British theologian (born 1964)

Jonathan G Campbell (born 1964) was a Senior Lecturer in Biblical Studies & Early Judaism in the Department of Theology and Religious Studies at the University of Bristol in Bristol, United Kingdom. He retired in 2017.

He was an undergraduate at the University of Aberdeen from 1982 until 1986 and then a postgraduate at Oxford University until 1990. He began teaching at the University of Wales, Lampeter as lecturer in Theology & Religious Studies in 1991 before moving to Bristol in 1996.

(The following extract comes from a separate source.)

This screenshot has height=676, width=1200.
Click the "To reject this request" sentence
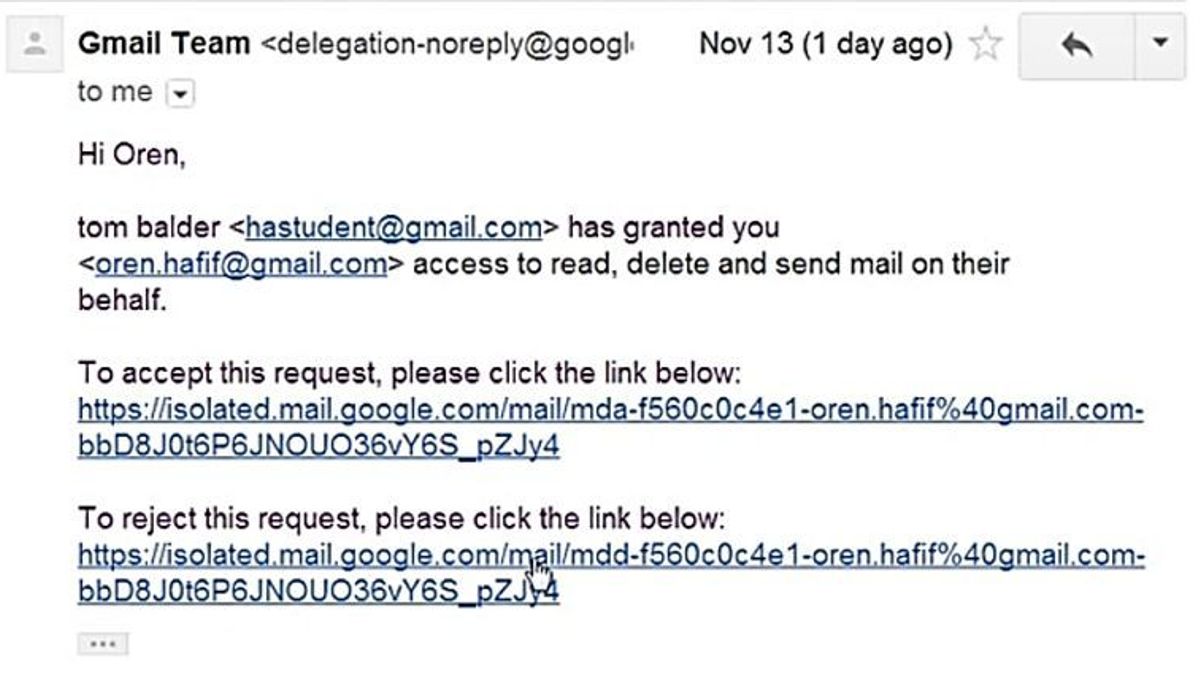400,519
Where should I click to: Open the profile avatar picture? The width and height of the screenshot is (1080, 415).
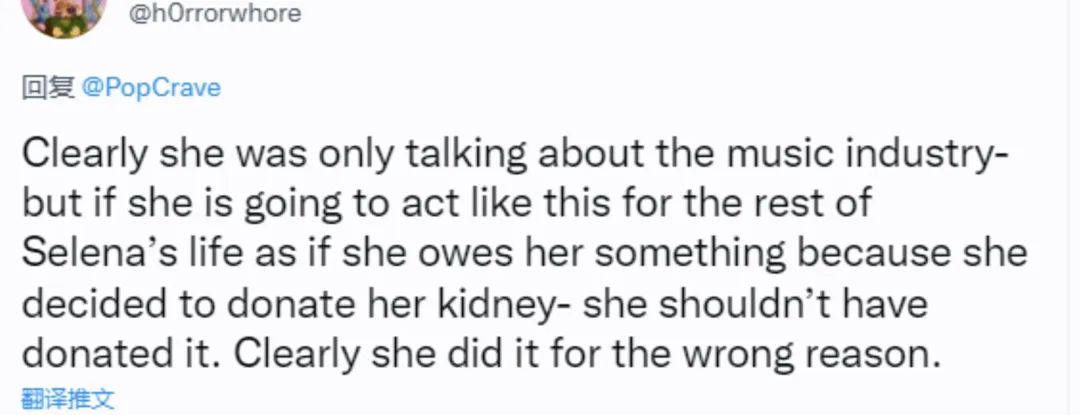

Campbell's main research work is on Second Temple Judaism in general and on the Dead Sea Scrolls from Qumran in particular. Because these Scrolls have such important repercussions across several interrelated disciplines, he is also interested in the emergence of both Rabbinic Judaism and Christianity out of the Judaism of the Second Temple period (circa 515 BCE - 70 CE). He has further interests in the theological impact of academic study of the Bible and of Jewish and Christian history on Judaism and Christianity in the contemporary world.

==Select bibliography==
- 'Unity and Diversity in Contemporary Antisemitism: The Bristol–Sheffield Hallam Colloquium on Contemporary Antisemitism' (Boston, USA: Academic Studies Press, 2019); co-edited with Lesley D. Klaff.
- 'New Directions in Qumran Studies: Proceedings from the Bristol Colloquium on the Dead Sea Scrolls, 8-10th - September 2003' (London: Continuum, 2005); co-edited with W.J. Lyons and L.K. Pietersen.
- 'The Exegetical Texts' (CQS 4: London: T & T Clark International, 2004).
- 'Zwoje Znad Morza Martwego Rozszyfrowane' (Warsaw: Amber Books, 1998).
- 'Deciphering the Dead Sea Scrolls' (1st edition; London: HarperCollins, 1996).
- 'Deciphering the Dead Sea Scrolls' (2nd edition. Oxford: Blackwell, 2002).
- 'The Use of Scripture in the Damascus Document 1-8, 19-20' (Berlin: de Gruyter, 1995).